The analysis suggests a method for simplifying the needs assessment formula – reducing the number of indicators used – and for simplifying the wider funding model that translates these assessed needs into funding. The research also reviews the data that is used in the calculations.
It also assesses the implications of two potential models for the on-going 'resetting' of the funding system in light of the introduction of 100 per cent retention of business rates for local authorities.
Formulating a simple, transparent and fair funding system
Clive Betts MP, Chair of the Committee, said:
"Councils are currently facing an uncertain future when it comes to funding with current settlements coming to an end in 2020.
The Secretary of State told us when he appeared before the Committee in October that the Government was committed to a review of the funding formula and the implementation of 100 per cent retention of business rates for councils.

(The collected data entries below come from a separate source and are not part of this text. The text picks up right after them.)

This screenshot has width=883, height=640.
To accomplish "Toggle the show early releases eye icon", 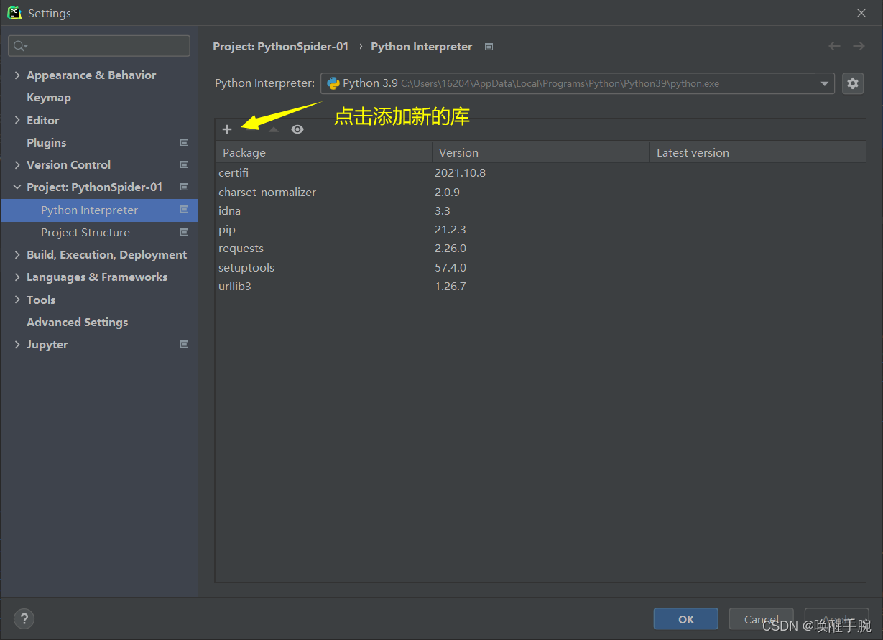I will [297, 129].
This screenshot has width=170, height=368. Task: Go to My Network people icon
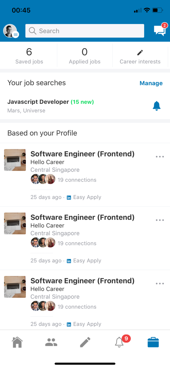pyautogui.click(x=51, y=343)
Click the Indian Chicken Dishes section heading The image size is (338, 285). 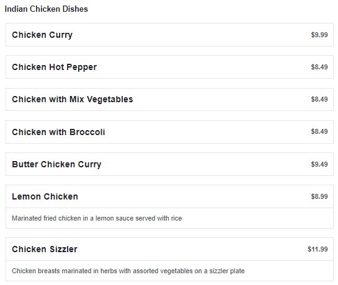pyautogui.click(x=46, y=9)
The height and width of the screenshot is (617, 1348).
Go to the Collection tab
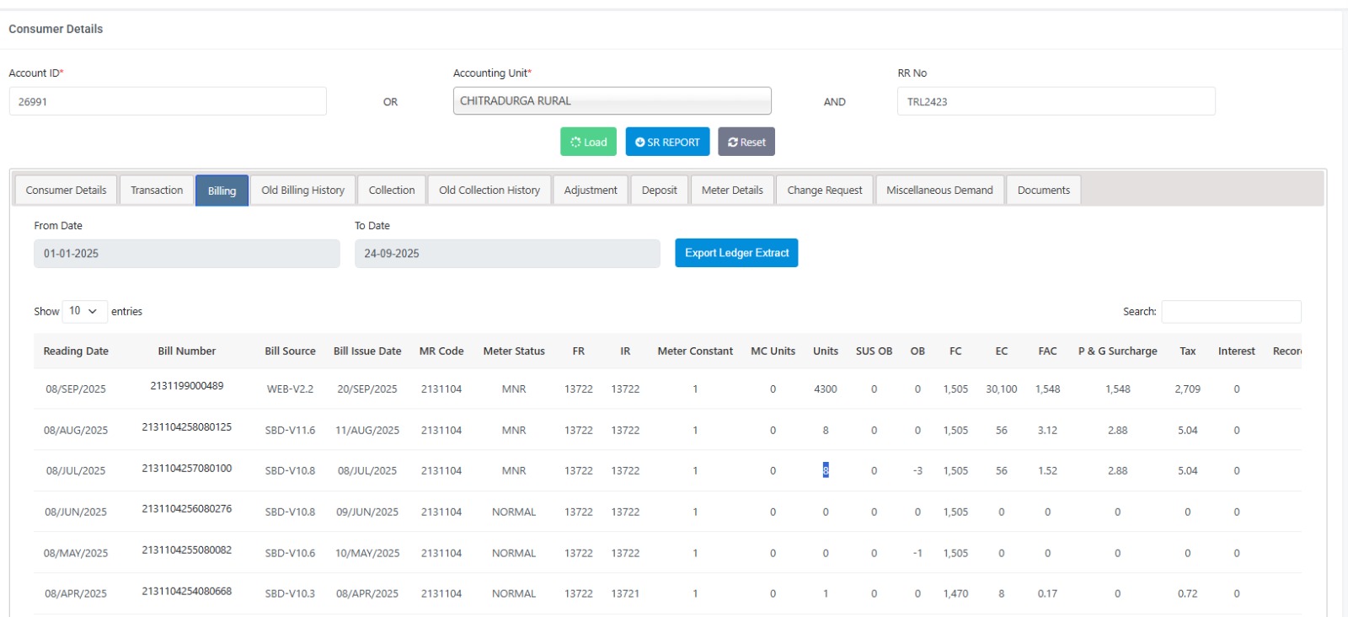pyautogui.click(x=392, y=190)
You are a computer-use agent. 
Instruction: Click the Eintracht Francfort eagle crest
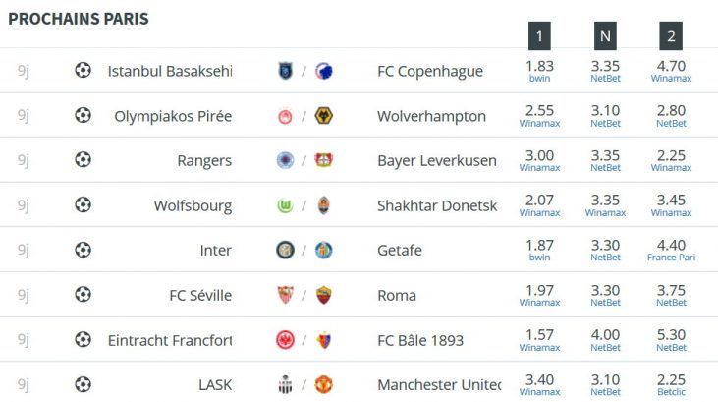pos(285,340)
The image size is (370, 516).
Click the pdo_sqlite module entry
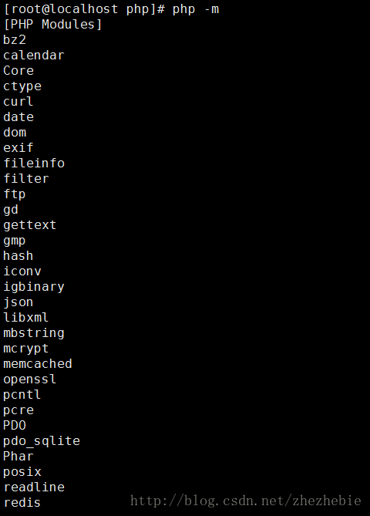pos(42,441)
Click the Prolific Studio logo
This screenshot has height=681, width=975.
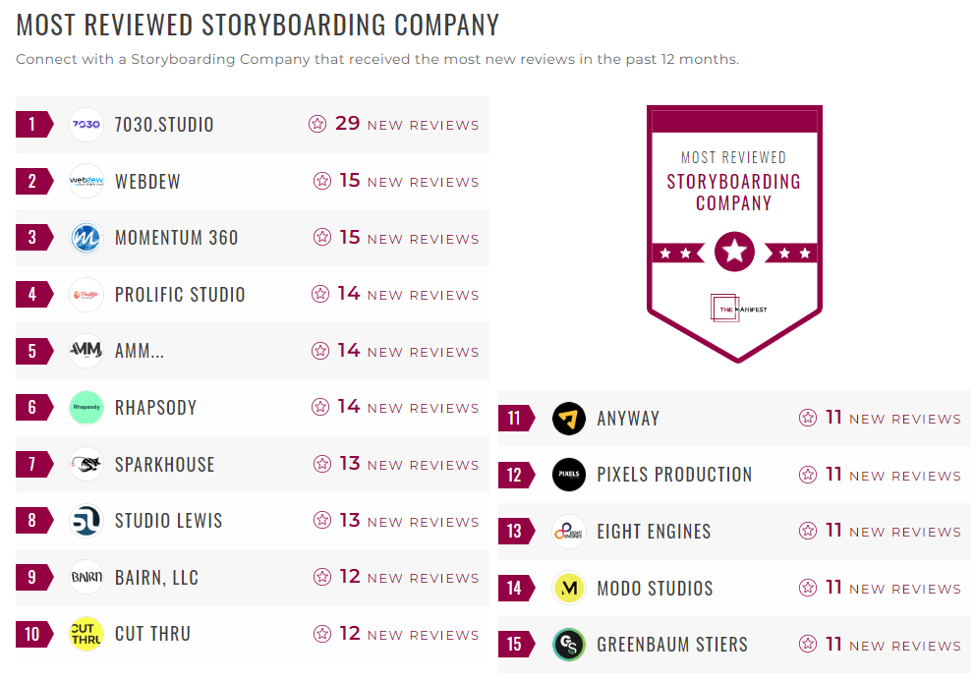[86, 295]
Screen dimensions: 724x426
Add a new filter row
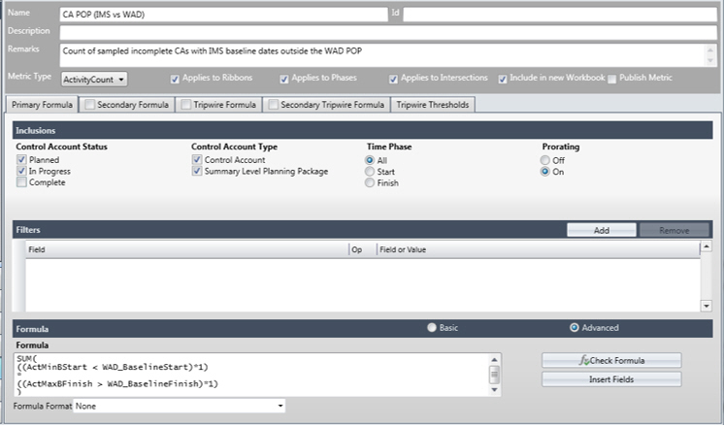[x=601, y=230]
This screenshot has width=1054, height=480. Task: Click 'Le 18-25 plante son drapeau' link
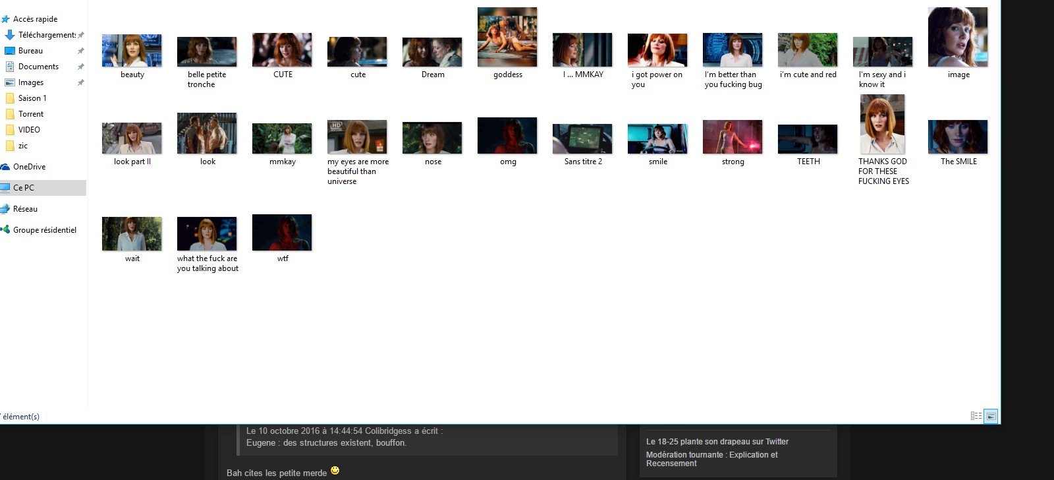tap(717, 442)
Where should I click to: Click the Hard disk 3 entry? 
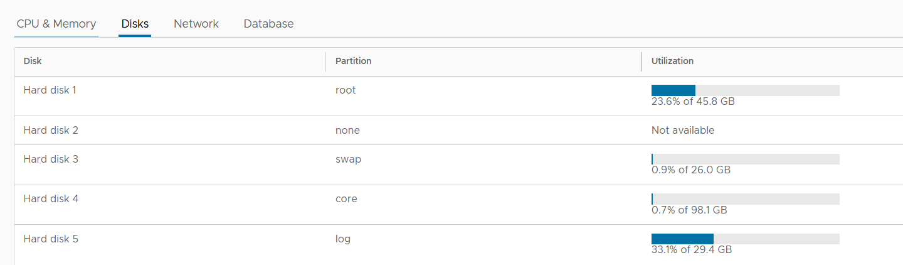point(51,159)
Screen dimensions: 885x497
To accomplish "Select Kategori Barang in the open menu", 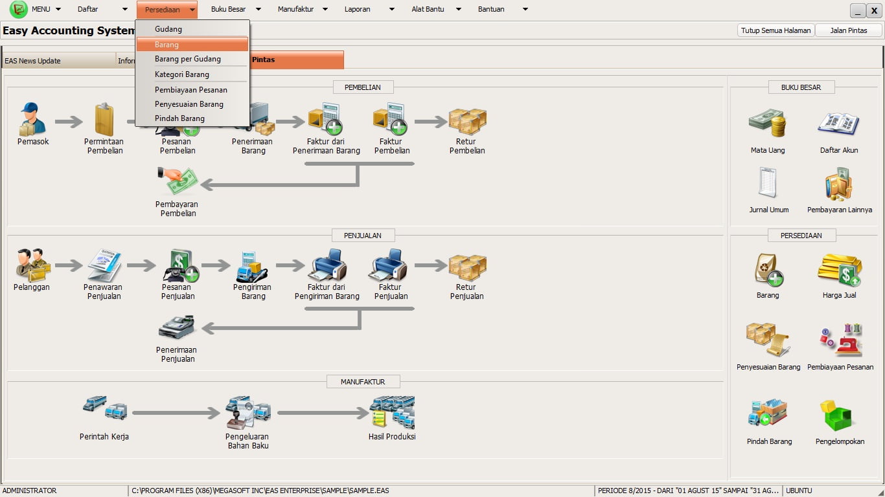I will click(x=182, y=74).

We hope that Ministers will find this a useful piece of research and that it makes a value contribution to the debate on how best to formulate a funding system that is both simple, transparent and fair."
Scope of the research
The research was undertaken by public sector funding and financial management specialists LG Futures.
The Committee requested research exploring:
- A potential approach to simplifying the current needs assessment formula
- Options for simplifying the wider funding system;
- The timeliness of the data sources used in the current needs assessment formula;
- A comparison of potential approaches to the 'reset' – 'fixed period' or 'rolling' – of the business rates baseline
Read the full report: Reforming local authority needs assessment.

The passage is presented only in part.